Anyway, my purpose here is not to delve into the mythology of the poems but to give you a taste of the language and tradition. Scholars haven’t been able to reach a consensus in dating these poems and have suggested dates as early as the fifth century and as late as the seventh. Nonetheless, they would seem to predate the annals, stemming from an oral tradition that dates back even further, which brings us to their real value: the poems contradict the official history laid down by later annalists in later royal genealogical tracts.
For example, official doctrine suggested that the Uí Dúnlainge tribe monopolized the overkingship of Leinster since the sixth century – that is, the king was consistently chosen from the Uí Dúnlainge, even though men from other tribes were equally eligible. Apparently, the pedigree (genealogical chart) of the Uí Dúnlainge was converted by later genealogists into a regnal list, suggesting that the kingship passed from father to son without fail for generations, which doesn’t jive with early Irish law.
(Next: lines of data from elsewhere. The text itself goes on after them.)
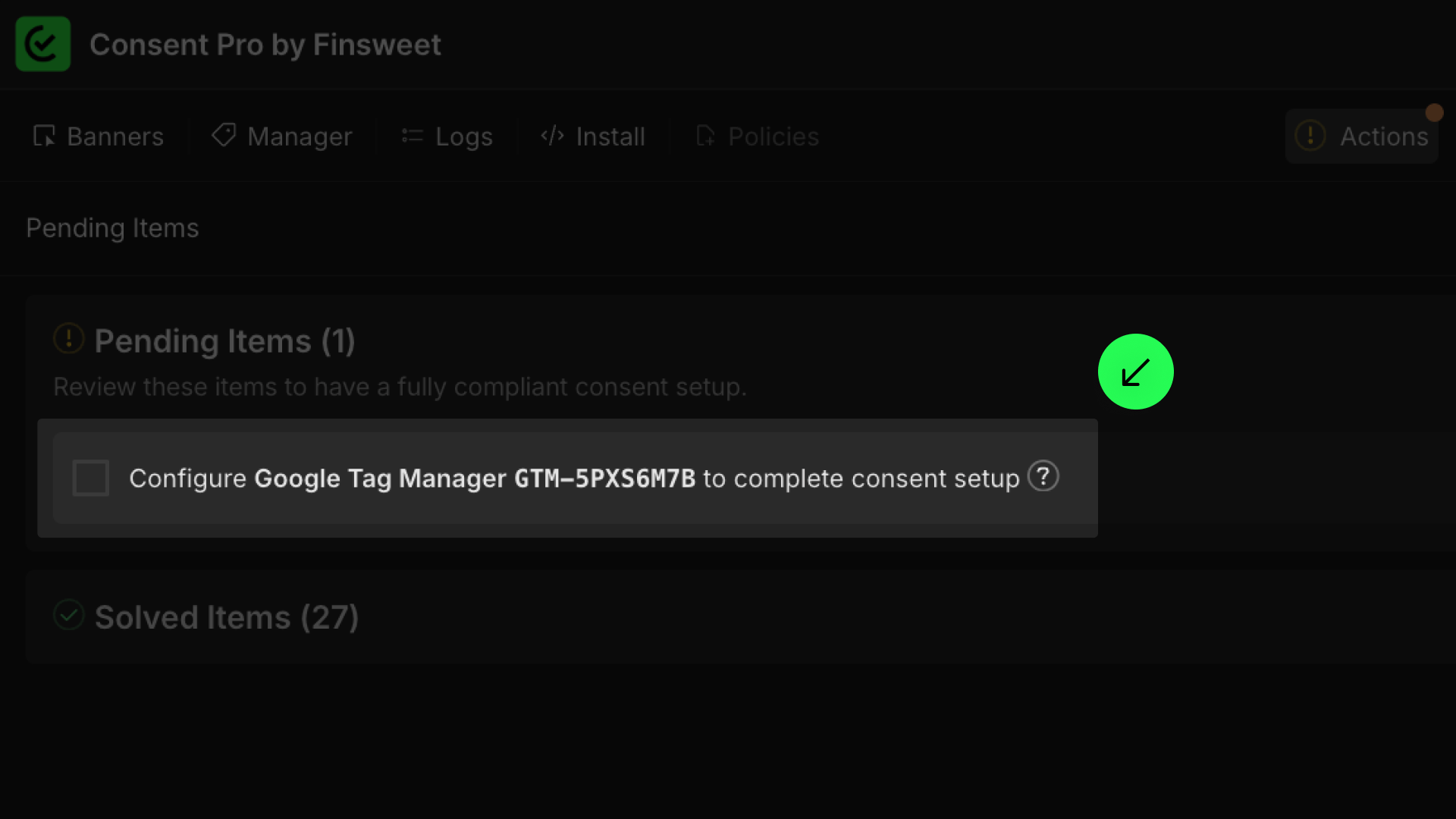The image size is (1456, 819).
Task: Click the Pending Items (1) warning icon
Action: [68, 338]
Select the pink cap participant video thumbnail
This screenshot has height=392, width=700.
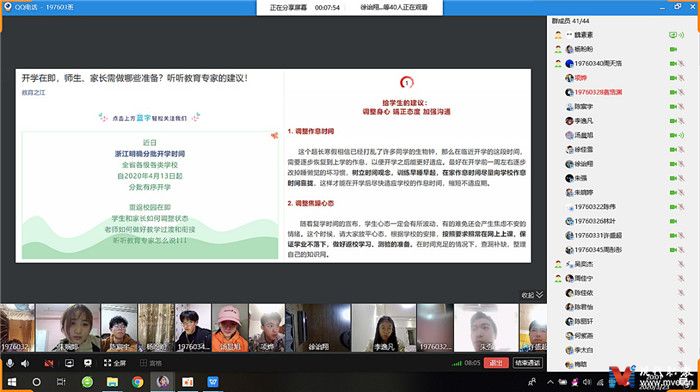[x=230, y=328]
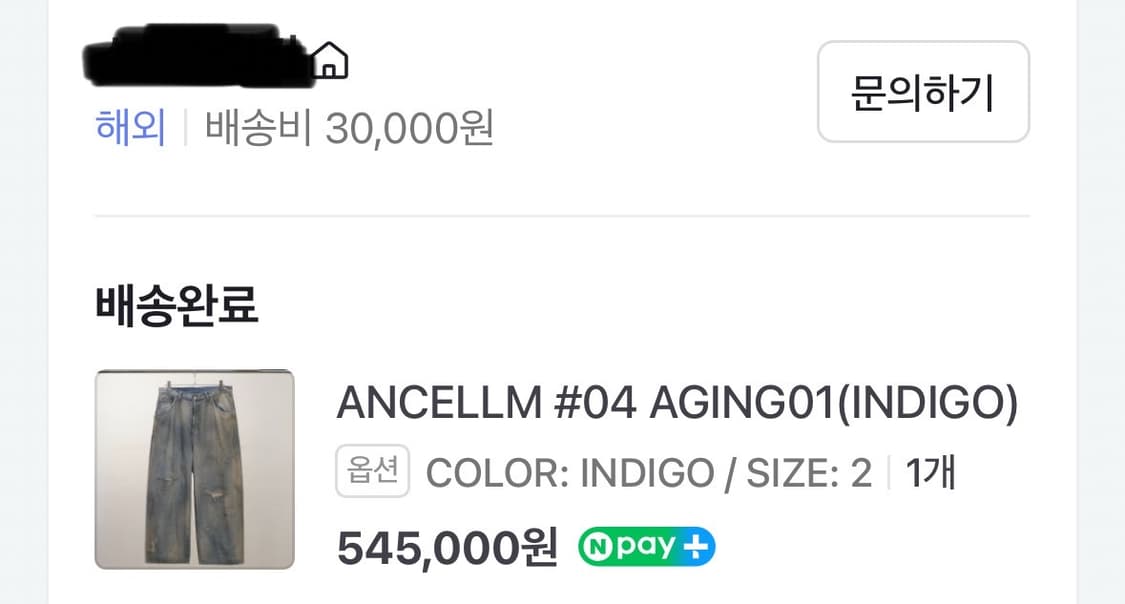
Task: Click the green N logo circle
Action: (598, 547)
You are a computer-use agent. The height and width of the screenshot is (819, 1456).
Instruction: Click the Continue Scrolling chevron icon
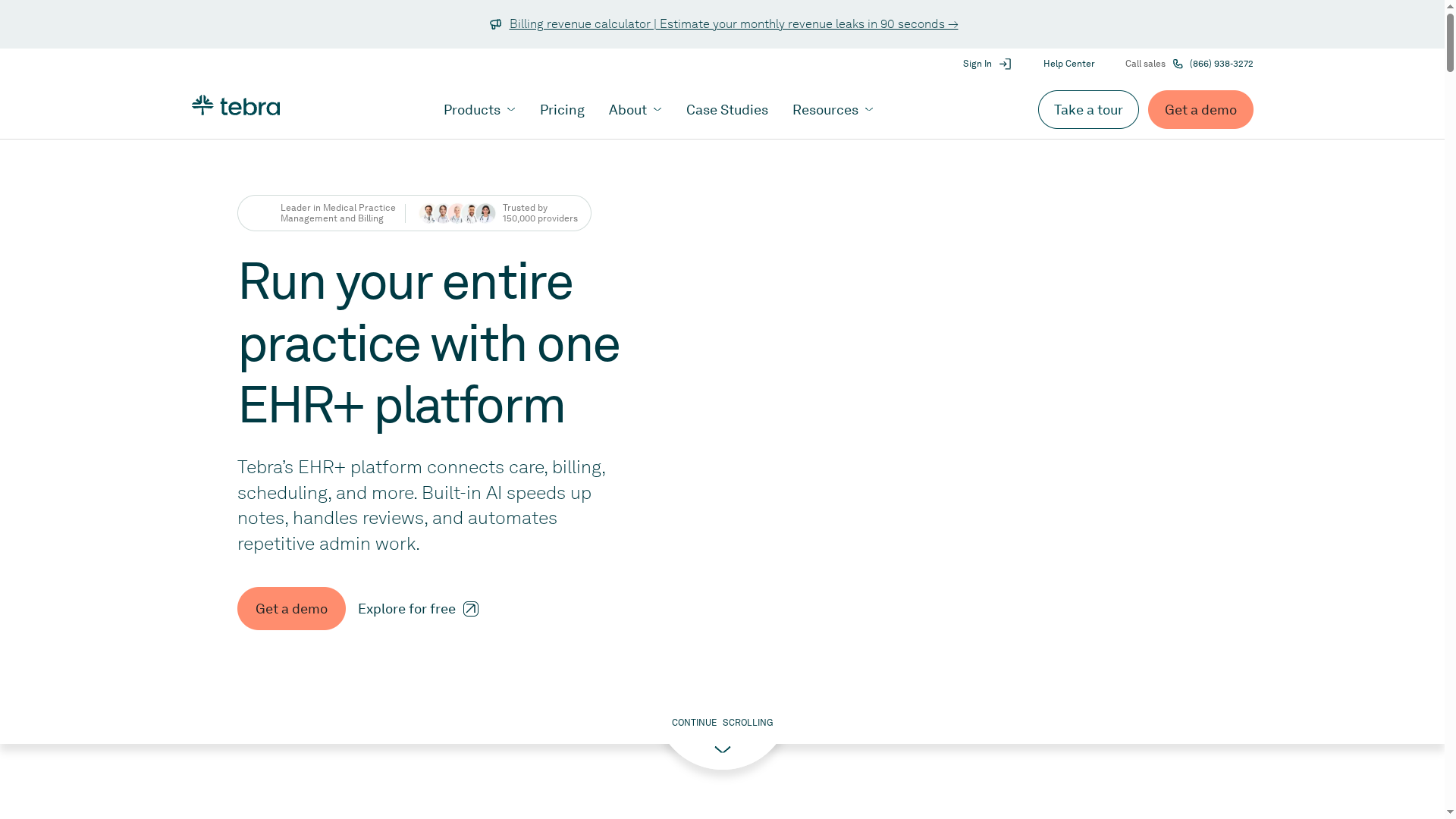[x=722, y=749]
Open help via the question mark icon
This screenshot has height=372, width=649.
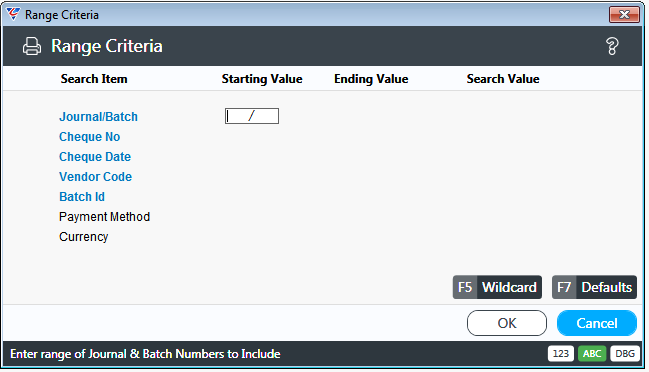612,46
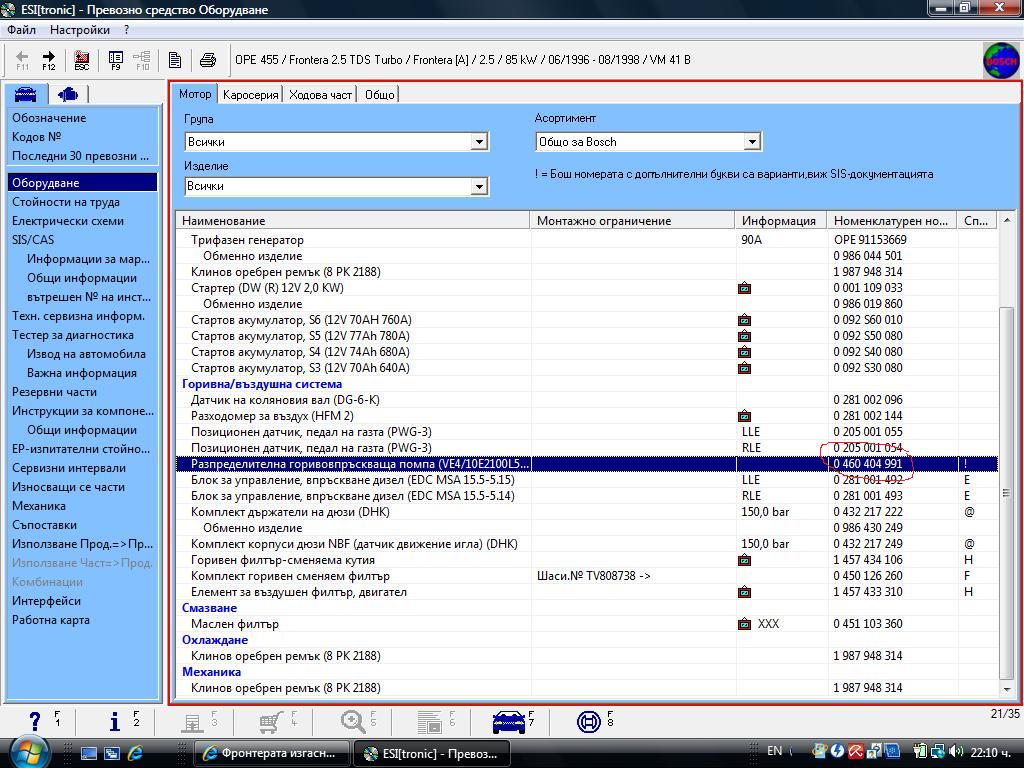Select the Маслен филтър row

click(x=235, y=624)
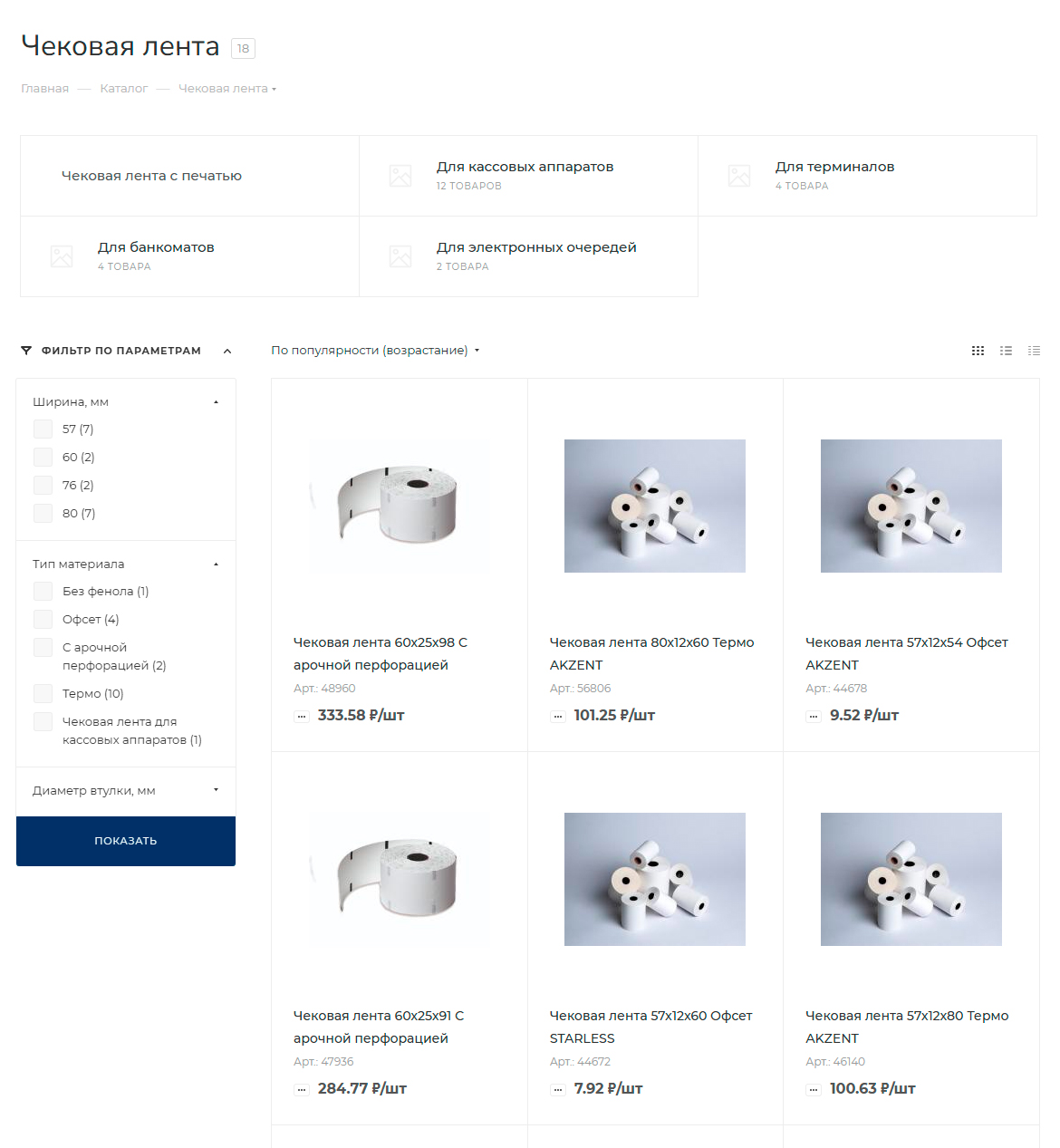Screen dimensions: 1060x1148
Task: Open price options for 333.58 ₽ product
Action: (302, 717)
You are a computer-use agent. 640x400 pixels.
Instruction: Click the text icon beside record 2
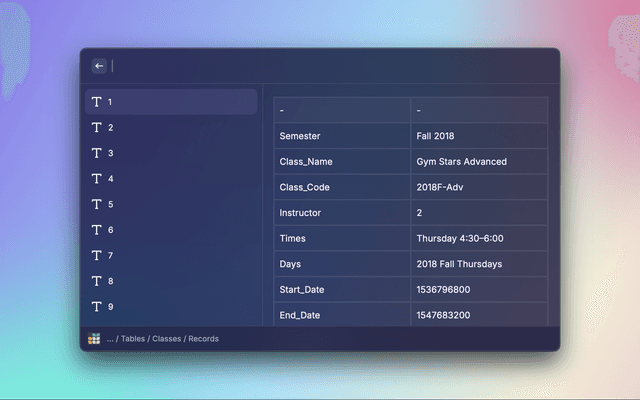click(x=96, y=128)
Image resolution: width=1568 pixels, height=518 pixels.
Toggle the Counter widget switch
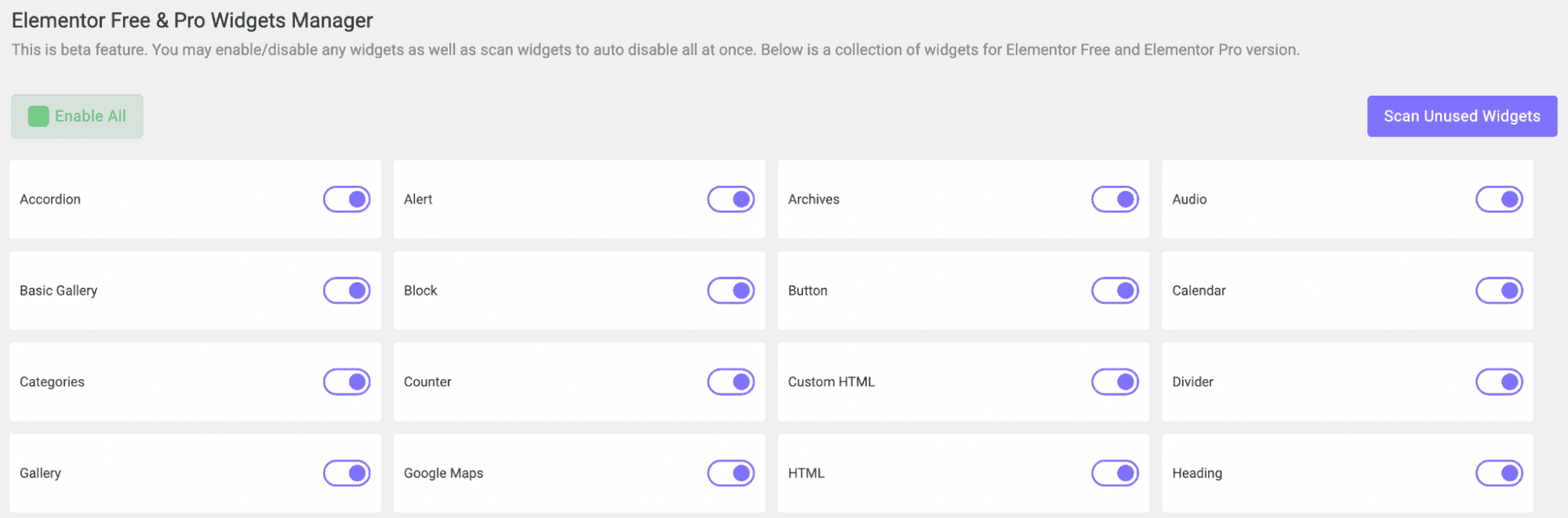click(x=730, y=382)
It was the Normans who brought with them the notion of primogenitor, under which kingship passed from father to oldest son.
“The obscurity of their language protect [the poems] from tampering emendations while their traditional prestige ensured their preservation.” Byrne foes on to say that, “elsewhere in Irish literature, particularly in the hagiography…are fossilised fragments of earlier tradition which have escaped the notice of the revisers of the genealogical texts” (1973, p. 136). For example, the Lives of St. Comgall and St. Fintan show evidence that the Uí Dúnlainge did not enjoy a monopoly on the kingship. These texts mention that Colman mac Cormaic of the Uí Cheinnselaig was “king of North Leinster.” Furthermore, annals that have not been tampered with maintain that Crundmáel, who died in 656 AD, grandson of this Coman, “was king of Leinster, which suggests that his father Rónán is probably the king of Leinster who died in 624 rather than…Rónán mac Colmán of the Uí Dúnlainge, as the regnal lists would have us believe” (Byrne, 1973, p. 136-137).
It seems unlikely that three generations of men bore the same names in the same order – Cormac, Colman, and Rónán – in two different tribes. In the Uí Dúnlainge list, Colmán is the son of Coirpre, not Cormac. It seems possible that the Uí Dúnlainge genealogists commandeered Colmán and Rónán from the Uí Cheinnselaig and conveniently forgot to mention that fact. Or, there were two contemporary kings among the Leinster tribes named Colmán and their lineages were confused.
The Leinster regnal poems indicate a king list for the late fourth and early fifth century of names that do not agree with later Middle Irish sources. The men came from the Uí Bairrche, Uí Dego, and Uí Enechglaiss – “all septs…which were never admitted into the later regnal scheme” (Byrne, 1973, p. 137).
History is constantly being rewritten…by the victor, by the privileged. Today, the Internet just might function like the bard(s) who composed the regnal poems; with all the data being captured and stored on servers around the globe, it’ll be impossible to erase all traces of a particular reference – especially if the masses tweet about it!
State Farm Commercial http://www.youtube.com/watch?v=v_CgPsGY5Mw
Byrne, F.J. (1973). Irish kings and high-kings. New York: St. Martin’s Press.